It's been a busy week and I haven't yet started my full-time job.
There's still things to do in my garden. But I can say I accomplished a few things like learning more tips from Ben Cheah at the pruning workshop. I grilled him on what fruit trees would grow on clay and he said he didn't bother - he just grew his fruit trees in the biggest planter bags he could find.
Huh.
But he did say citrus did especially well in Auckland's climate. As well as feijoas, but everyone has feijoas. We are still eating ours. What happens when you cross an orange with a pomelo? You get a strange hybrid citrus called a grapefruit. Ben said they tried to get the thick rind of the pomelo with the sweet juiciness of an orange but instead got the thin rind of an orange and the bitterness of a pomelo. It was like crossing Einstein and Marilyn Monroe but getting Einstein's looks and Monroe's brains. Instead of the other way round. So I'm not sure about planting a grapefruit..but am interested in maybe a lime and two blueberry bushes.
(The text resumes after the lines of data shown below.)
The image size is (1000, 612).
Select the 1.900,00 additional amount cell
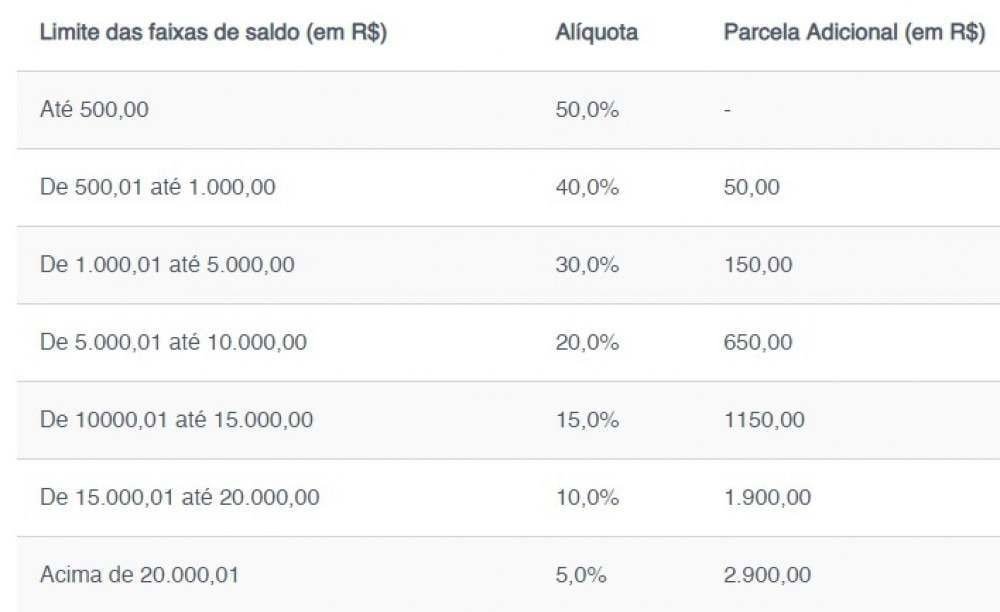(767, 497)
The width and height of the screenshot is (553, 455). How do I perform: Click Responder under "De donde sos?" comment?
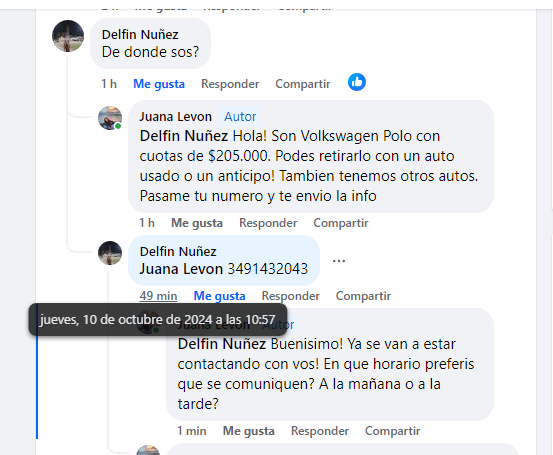point(230,84)
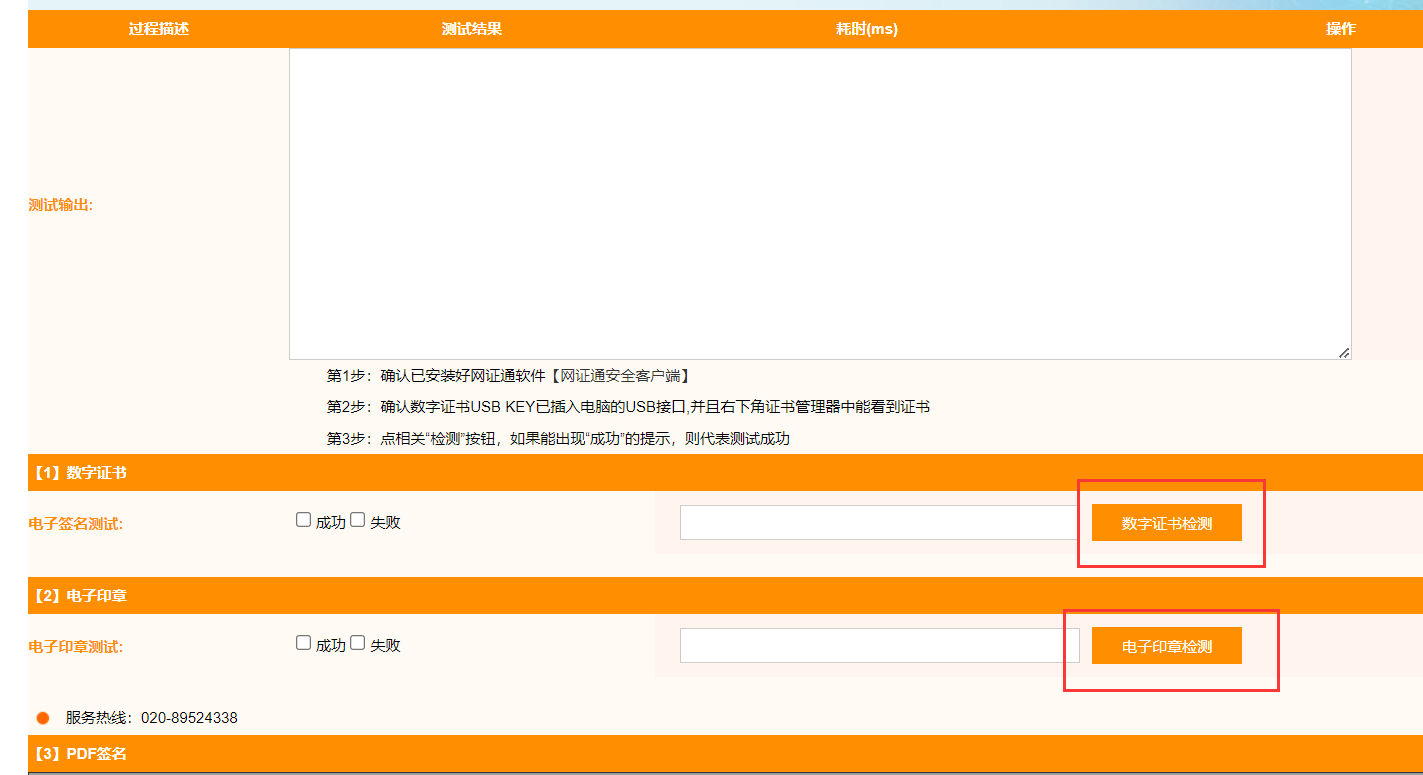
Task: Click the 操作 column header
Action: tap(1340, 29)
In the biggest planter bags I can find.
Mt Asher Magnolia now has grape hyacinth at her feet. I moved three clumps and mulched with shredded notebook paper, and also added giant cyclamen that had nearly died at church. I'm hoping for a revival. So it's looking a bit literary at the moment before I head up to Palmers and see if I can buy some of that fancy manuka and seaweed mulch. It's just I don't know if Magnolia will thrive on shredded memories alone. Don't try piecing them together, writers have to process a lot before anything gets published. Most of our jumbled thoughts make good mulch.
Olga has put forth the idea that we have a remembrance chair in the garden so we can sit and remember our loved ones who have passed on. I just need a plank of wood to make one as I have two palm stumps for the base but nowhere to put it yet. Mine would be more like a seat or bench, I have considered making one for church but even the church elders thought it would be stolen just like the poppies were, so have given up the idea of putting it there. I do think its odd how the faithful are no longer buried in the churchyard and we have parking lots instead. I find cemeteries can be wonderful places to sit and reflect and have hope that one day, just like a seed put in the ground, new life will sprout again.
My Quiet Garden movement is still under wraps but I am sure one day it will happen. Just have faith!